→ Exercise instructions
Identify each line in the listing below that contains the word "Task" and copy those lines out in full.

→ Given records

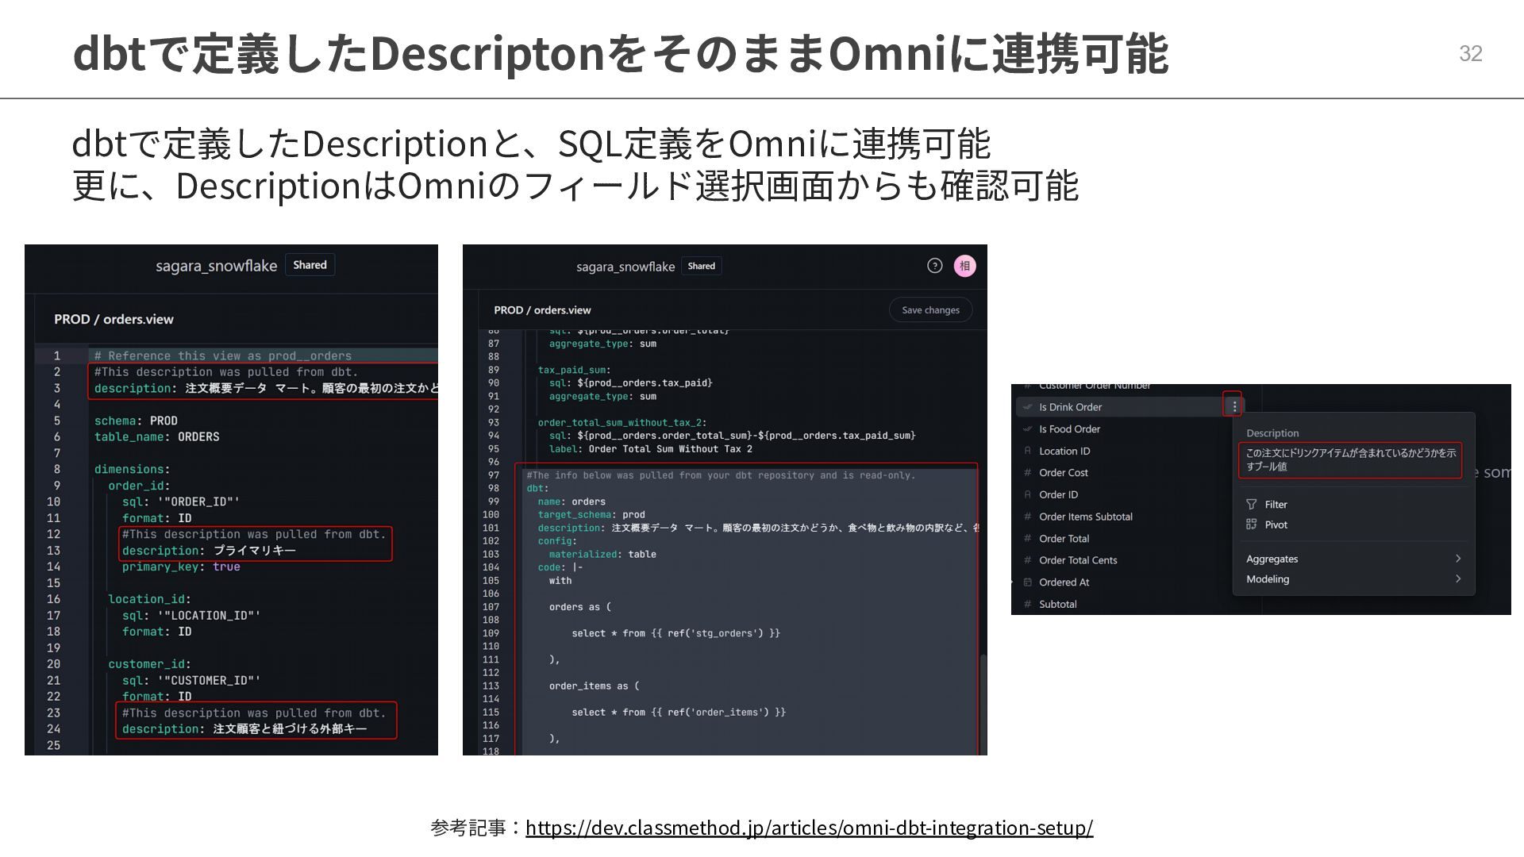The height and width of the screenshot is (857, 1524).
Task: Click the calendar icon beside Ordered At
Action: coord(1028,582)
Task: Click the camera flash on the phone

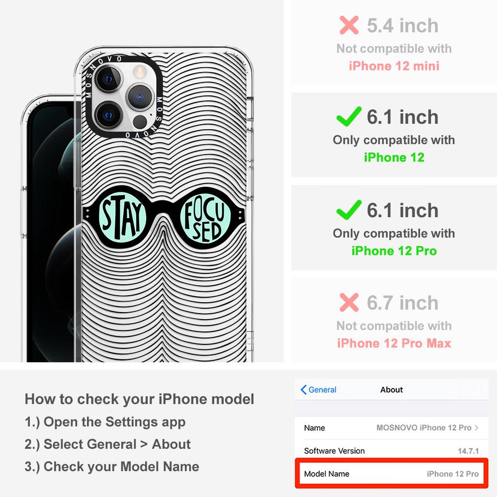Action: pyautogui.click(x=139, y=72)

→ Correct response
Task: Click the calendar icon beside Ordered At
Task: Click the camera flash on the phone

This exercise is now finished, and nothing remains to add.